What to produce
Restate the whole of the data below word for word, skipping the images.

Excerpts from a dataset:
—————

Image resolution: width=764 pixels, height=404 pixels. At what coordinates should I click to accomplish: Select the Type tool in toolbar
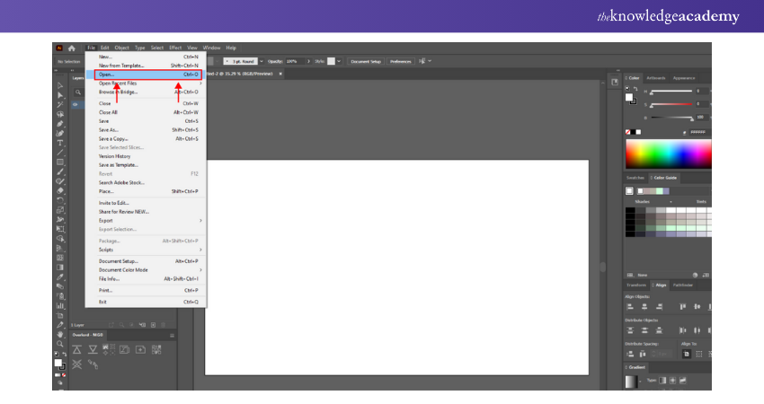[x=60, y=143]
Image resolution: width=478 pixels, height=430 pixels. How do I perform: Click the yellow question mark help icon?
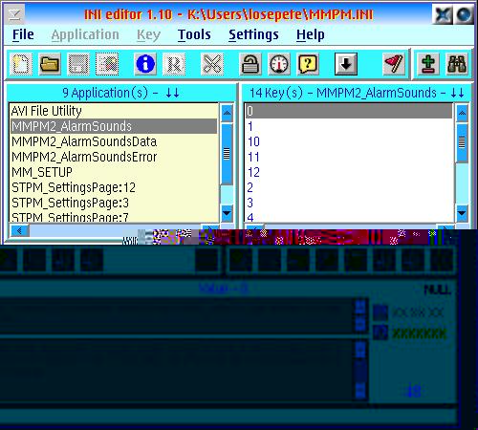coord(308,64)
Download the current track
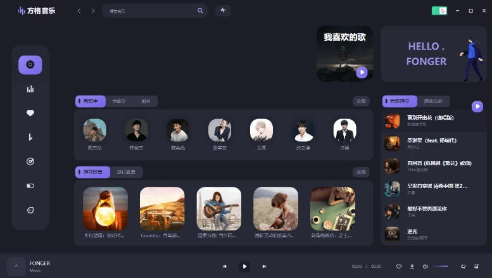The width and height of the screenshot is (492, 278). tap(412, 267)
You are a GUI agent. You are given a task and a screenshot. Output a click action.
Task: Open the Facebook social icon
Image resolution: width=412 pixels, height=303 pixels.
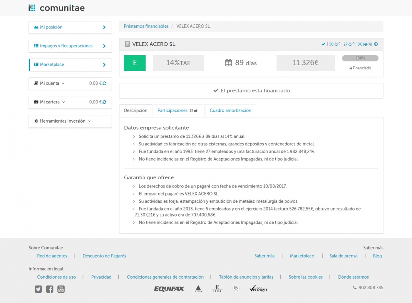point(49,289)
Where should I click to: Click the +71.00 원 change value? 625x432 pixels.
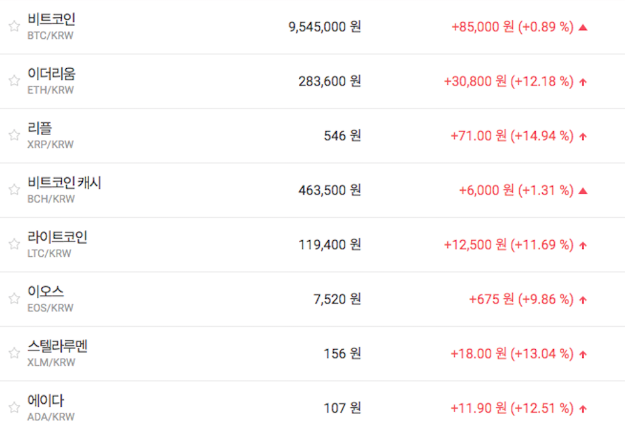[478, 136]
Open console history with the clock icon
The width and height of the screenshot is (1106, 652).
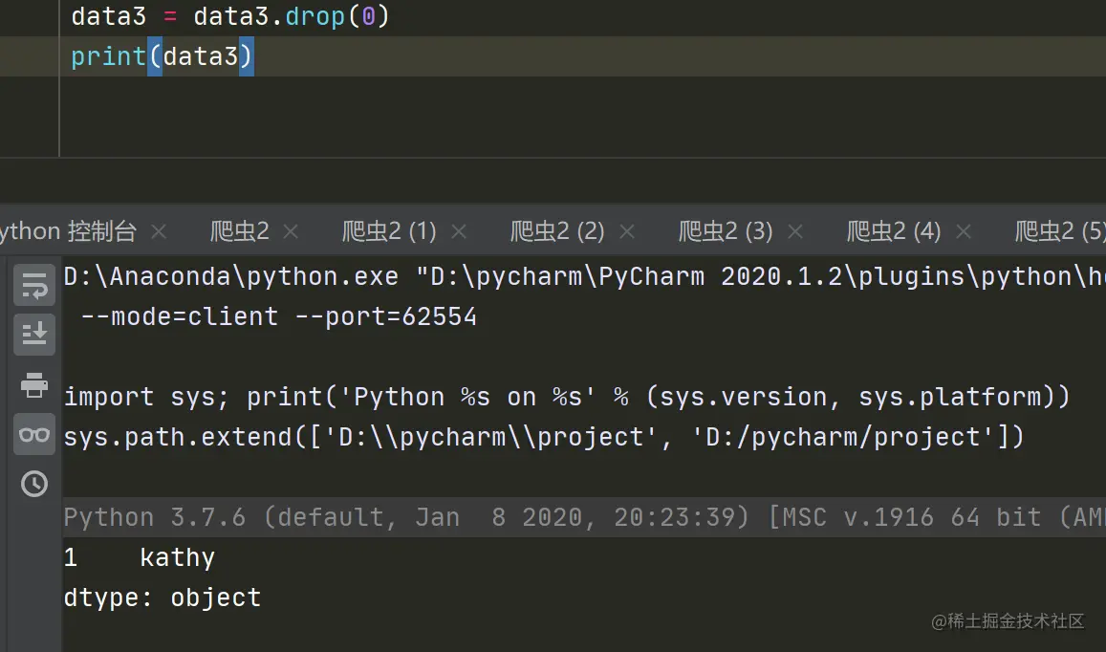click(34, 484)
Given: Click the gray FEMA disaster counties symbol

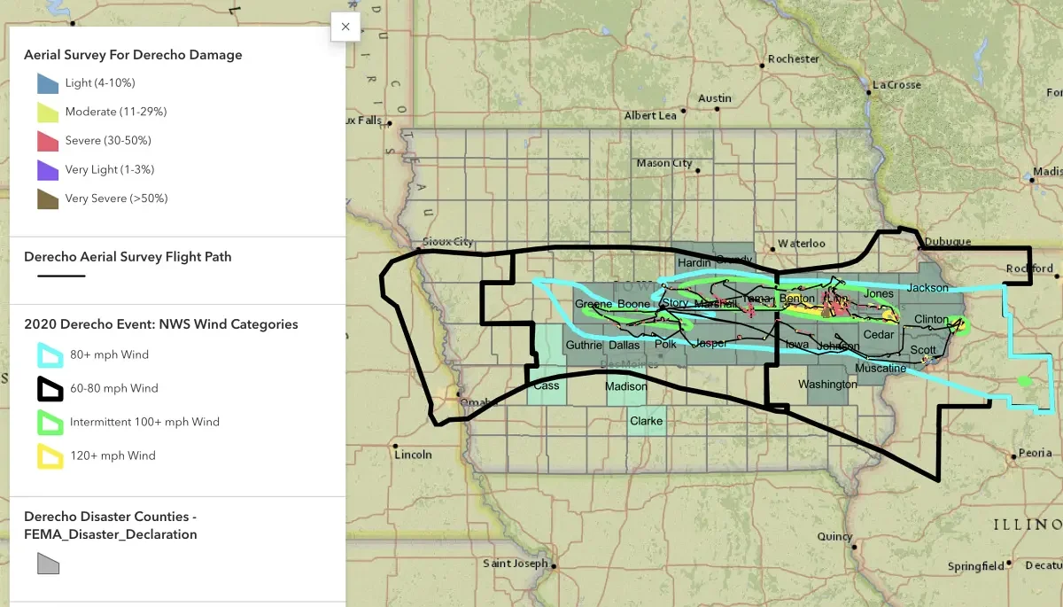Looking at the screenshot, I should pyautogui.click(x=48, y=564).
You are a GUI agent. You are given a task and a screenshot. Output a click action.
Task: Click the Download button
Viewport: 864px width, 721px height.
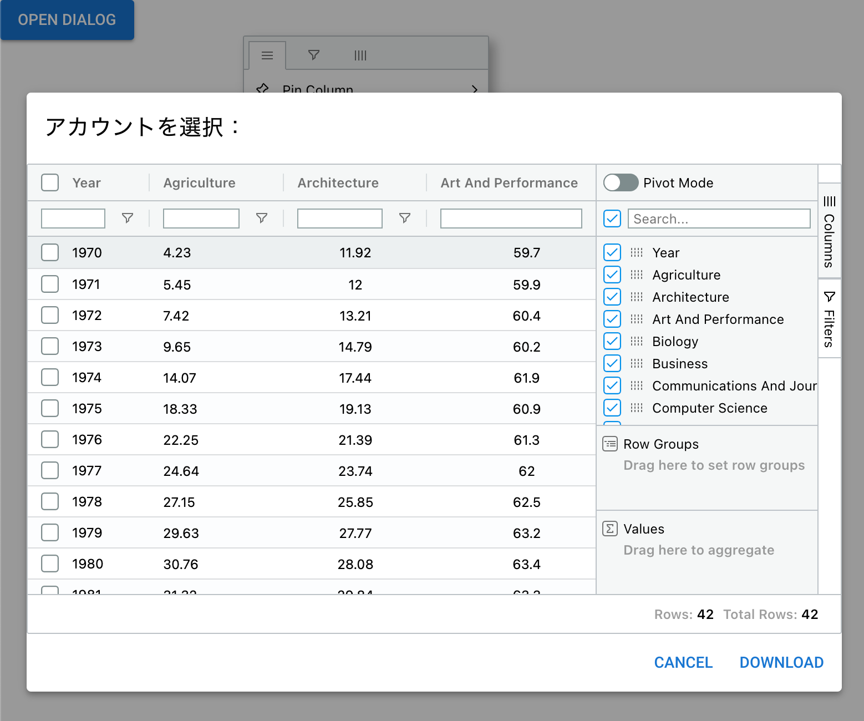click(781, 662)
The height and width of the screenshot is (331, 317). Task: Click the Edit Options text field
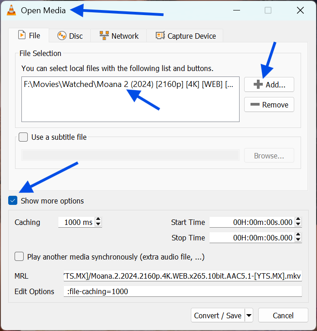pos(183,291)
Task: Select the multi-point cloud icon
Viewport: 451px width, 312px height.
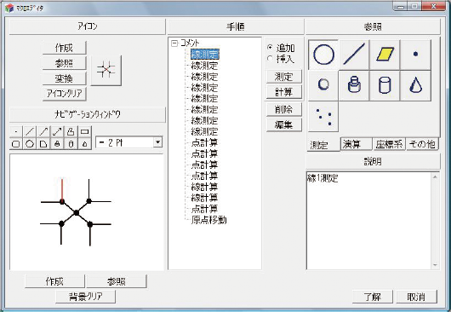Action: click(323, 117)
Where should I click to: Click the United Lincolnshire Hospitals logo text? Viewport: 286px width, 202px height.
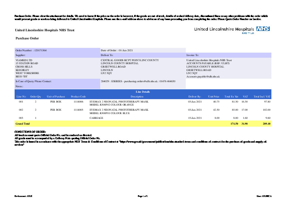pyautogui.click(x=224, y=29)
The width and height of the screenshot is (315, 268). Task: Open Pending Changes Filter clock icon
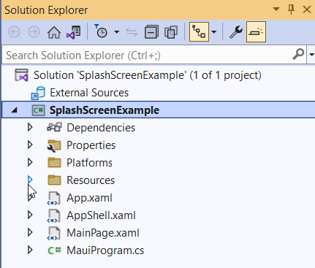click(101, 31)
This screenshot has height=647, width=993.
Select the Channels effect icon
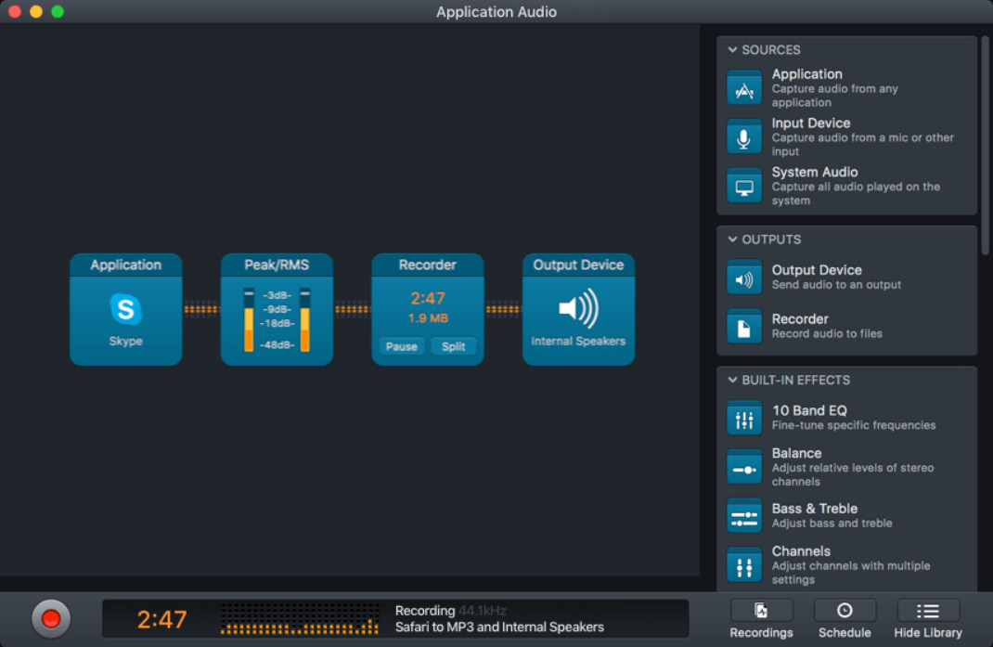(744, 564)
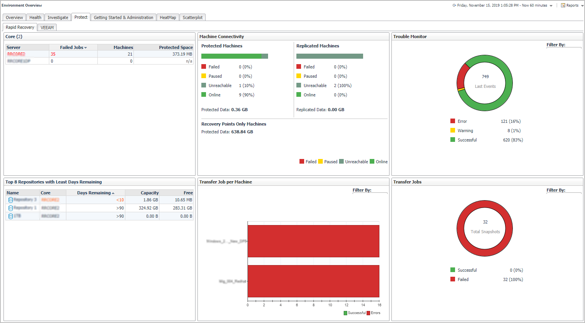Click the database icon in the <10 days row

(10, 200)
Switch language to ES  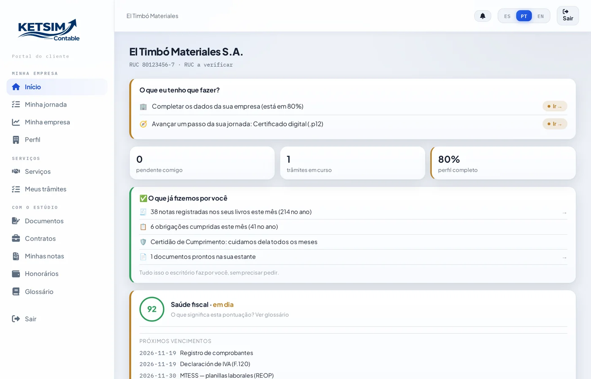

—————

Finished task
Image resolution: width=764 pixels, height=404 pixels. At what coordinates should I click to accomplish: Select the Type tool in toolbar
[x=60, y=143]
Image resolution: width=478 pixels, height=430 pixels. How do I perform: Click the yellow question mark help icon?
coord(308,64)
Download the current track
The width and height of the screenshot is (492, 278). tap(412, 267)
You are a GUI agent. You are given a task and a screenshot. Output a click action.
Task: Open the Facebook social icon
Image resolution: width=412 pixels, height=303 pixels.
point(49,289)
Where should I click to: Click the +71.00 원 change value? 625x432 pixels.
[478, 136]
Open console history with the clock icon
The width and height of the screenshot is (1106, 652).
click(34, 484)
Given: Click the gray FEMA disaster counties symbol

Looking at the screenshot, I should pyautogui.click(x=48, y=564).
You are a GUI agent. You are given a task and a screenshot. Output a click action.
Task: Click the Download button
Viewport: 864px width, 721px height.
click(781, 662)
The height and width of the screenshot is (331, 317). Task: Click the Edit Options text field
pos(183,291)
Task: Select the multi-point cloud icon
Viewport: 451px width, 312px height.
Action: click(323, 117)
Where should I click to: Click the United Lincolnshire Hospitals logo text? Viewport: 286px width, 202px height.
pyautogui.click(x=224, y=29)
The width and height of the screenshot is (315, 268). Task: Open Pending Changes Filter clock icon
click(101, 31)
This screenshot has height=647, width=993.
Select the Channels effect icon
(744, 564)
Click the database icon in the <10 days row

(10, 200)
Switch language to ES  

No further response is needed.